Наган и плаха (Белоусов) - страница 109

Вернувшись к себе, Наум полазил по редким книжным полкам Сисилии Карловны, ничего интересного не нашёл и забыл затею, но однажды в ненастный вечер, когда загрустила, особенно затосковала душа, наткнулся в потрёпанном журнале на странную статью. Лёг на кровать, от безделья полистал, полистал и не заметил, как заснул. С тех пор, казалось, он обрёл панацею от всех тяжких забот.

Журнал оказался толстым, литературным, что Наума никогда не привлекало. Но другого ничего не оказалось, и Фринберг, мучаясь, поглощал страницу за страницей, пока сон не брал своё. Так у него развился особый интерес: на какой странице заснёт он в очередной раз, как быстро сморит сонная нега?..

Журнал был в его руках, он принялся читать, но вдруг отложил потрепанный раритет. Слова, только что прочитанные, взбудоражили сознание. Он даже вскочил с кровати. Уронил на пол журнал. Стал подымать его судорожно, поднёс к глазам.
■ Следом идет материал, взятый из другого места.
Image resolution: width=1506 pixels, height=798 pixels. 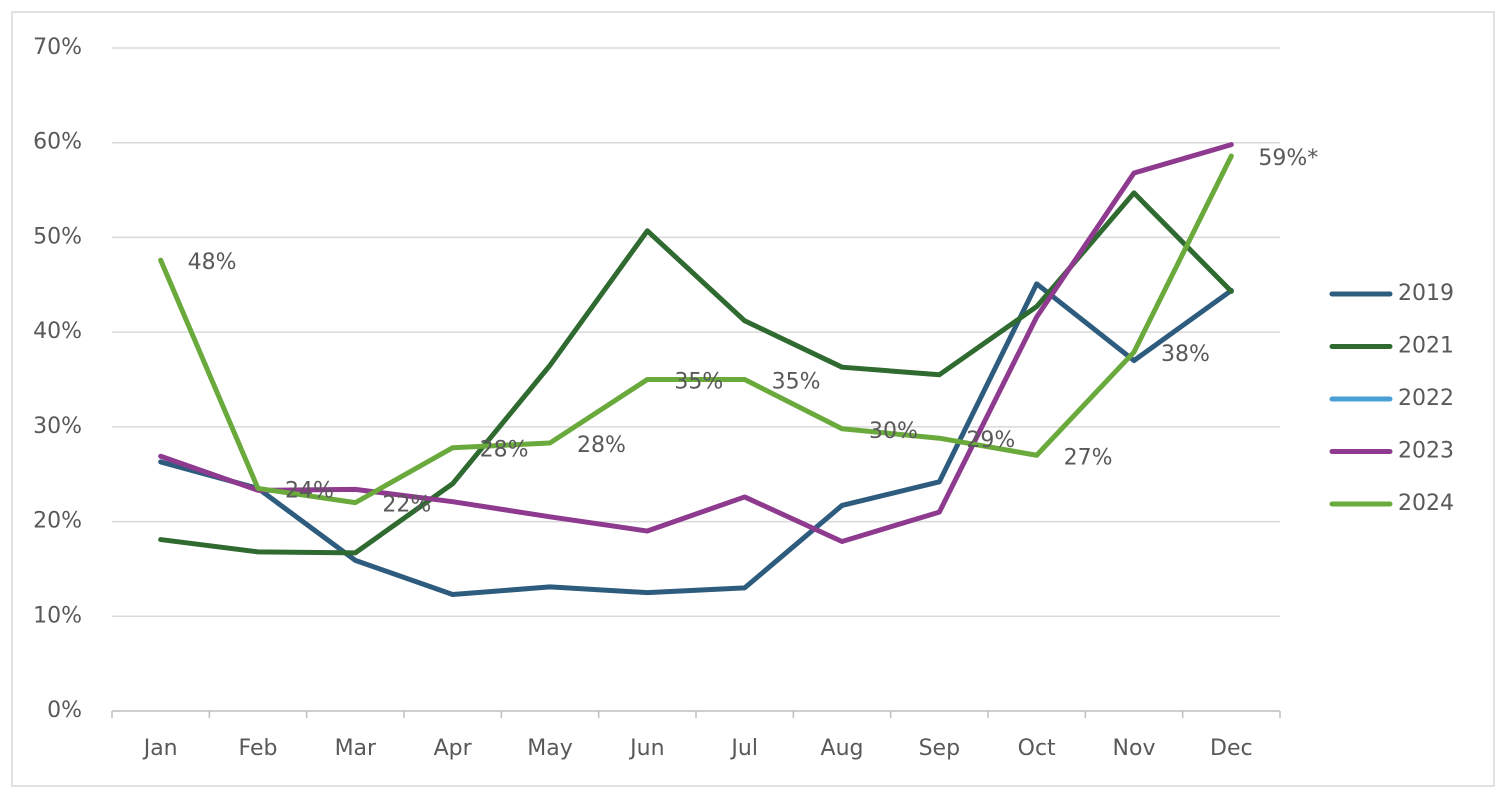 I want to click on y-tick-label: 50%, so click(x=58, y=236).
Буквы плясали: «Астрахань тягостна. Астрахань безнадёжна. Она лежит, как раскалённый жёлтый камень…»

«Что это? — подумал он. — Как точно поймал автор мои вечные мысли, вечную тревогу за будущее!»

Он лихорадочно растрепал листы, пытаясь найти название журнала, потом искал начало очерка, конец его, фамилию автора, но не удавалось — журнал был сильно повреждён, многие листы вырваны. Он отчаялся и вернулся к тому, с чего начал.

«…Солнце жжёт, и город, состоящий из непросыхающей грязи, низких домов без лица и без возраста, из камня и печали, пыли и зловония, развалин и пустырей, с трудом переводит дыхание, — глотал Наум жёсткие, пугающие слова и опускался без сил на колени, пока совсем не очутился на полу, прижавшись к кровати, чтобы не свалиться. — Только ночью начинается жизнь. Лица, изнурённые лихорадкой и дневным жаром, так странно бледны… светится освещённый изнутри большой стеклянный гроб, до краёв полный цветами…»[28]

Его забил непонятный страх, но, странное дело, он ничего не мог с собой поделать. Спасло, что в дверь мягко постучали.

— Наум Иосифович? — заглянула Сисилия Карловна в лёгком халатике, ахнула и бросилась его подымать. — Что с вами? Вы так бледны!

— Не надо. Я сам… — пытался подняться он, отбросив журнал, но не хватило сил.

— Помогите! — крикнула хозяйка; в приоткрытую дверь вошёл нежданно-негаданно Турин, одним движением подхватил прокурора и усадил на кровать:

— Плохо? Обморок?

— В мозгах какая-то путаница, — пожаловался Наум, не отрывая рук от головы. — Чертовщина! Гроб… цветы… журнал этот дьявольщиной напичкан… Будь он неладен!

— Переутомились за день да ещё взяли в руки эту чертовщину, — нахмурился Турин, приметив дряхлые обрывки чтива.